Even many of academia’s most reliable allies in the Democratic Party openly denounced the disgraceful testimony they heard this week.
“Frankly, I thought her comments were absolutely shameful. It should not be hard to condemn genocide,” said Pennsylvania Gov. Josh Shapiro, a Democrat, in response to UPenn President Liz Magill’s answers at the hearing.
Not only did Magill waffle about the increasing antisemitism on her campus, but she also tried to pin the issue on America and society, rather than on the schools where it has been most prevalent.
That was a revealing insight into how they think. How dare you criticize their enlightened abodes? Surely, all the hate in the world is coming from the outside, “ignorant” rabble.
“Antisemitism is a symptom of ignorance, and the cure is knowledge,” Harvard President Claudine Gay said at the hearing. Is that so? Then why is most of the antisemitism coming from her school and others like it?
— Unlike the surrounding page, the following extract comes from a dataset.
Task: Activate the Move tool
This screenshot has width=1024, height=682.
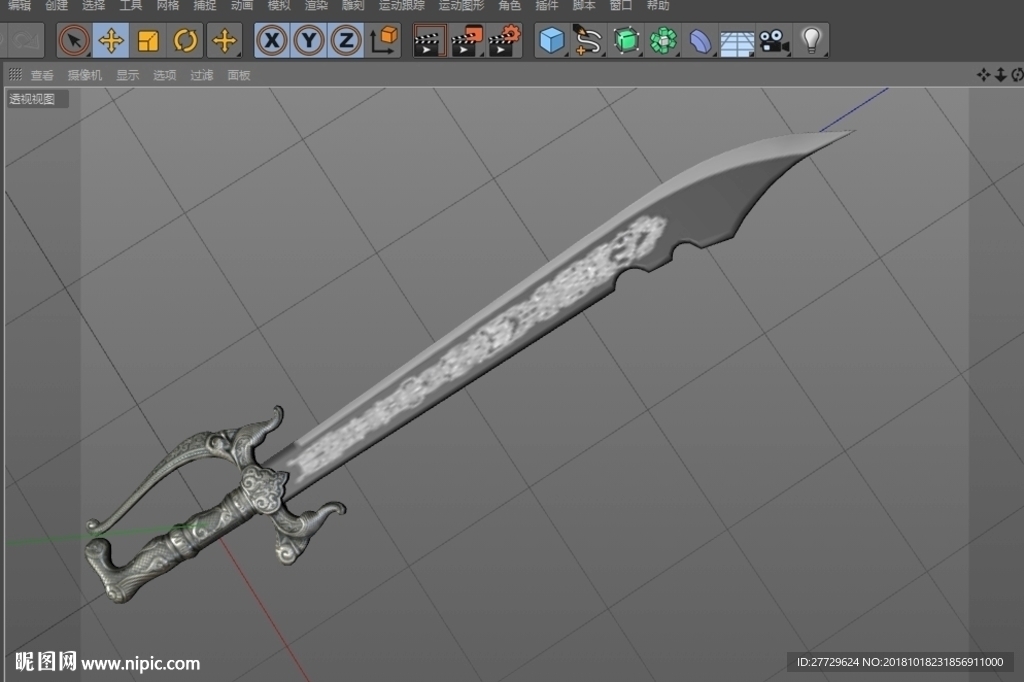Action: pos(111,41)

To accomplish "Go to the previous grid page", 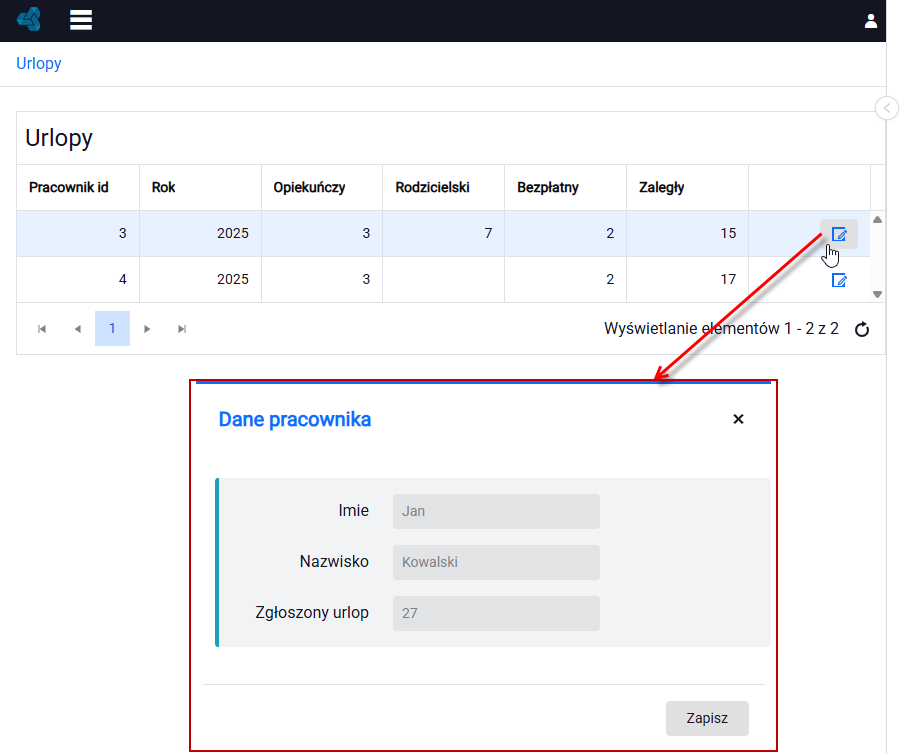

Is she admitting that their students and faculty are ignorant?
Perhaps the problem isn’t knowledge, but their moral foundation.
As reported by the New York Post, “Paulie,” a construction worker from Queens, showed a whole lot more moral courage in confronting antisemitism than any Ivy League president. Placing the blame for this problem on American society is both malicious and untrue. And it’s an obvious evasion of responsibility.
Magill tried to do some public relations cleanup after the hearing, but she is rightly earning calls for her resignation.
[Magill, who had led Penn since July 2022, stepped down Saturday amid building criticism, but will remain a tenured law professor there, The Associated Press reported. Scott Bok, chairman of Penn’s board of trustees and a Magill supporter, resigned hours later, AP reported.]
Gay apologized for her equivocating testimony, but didn’t really make things better.
“I got caught up in what had become, at that point, an extended, combative exchange about policies and procedures … I failed to convey what is my truth,” Gay said in response to criticism for not doing enough to denounce campus antisemitism.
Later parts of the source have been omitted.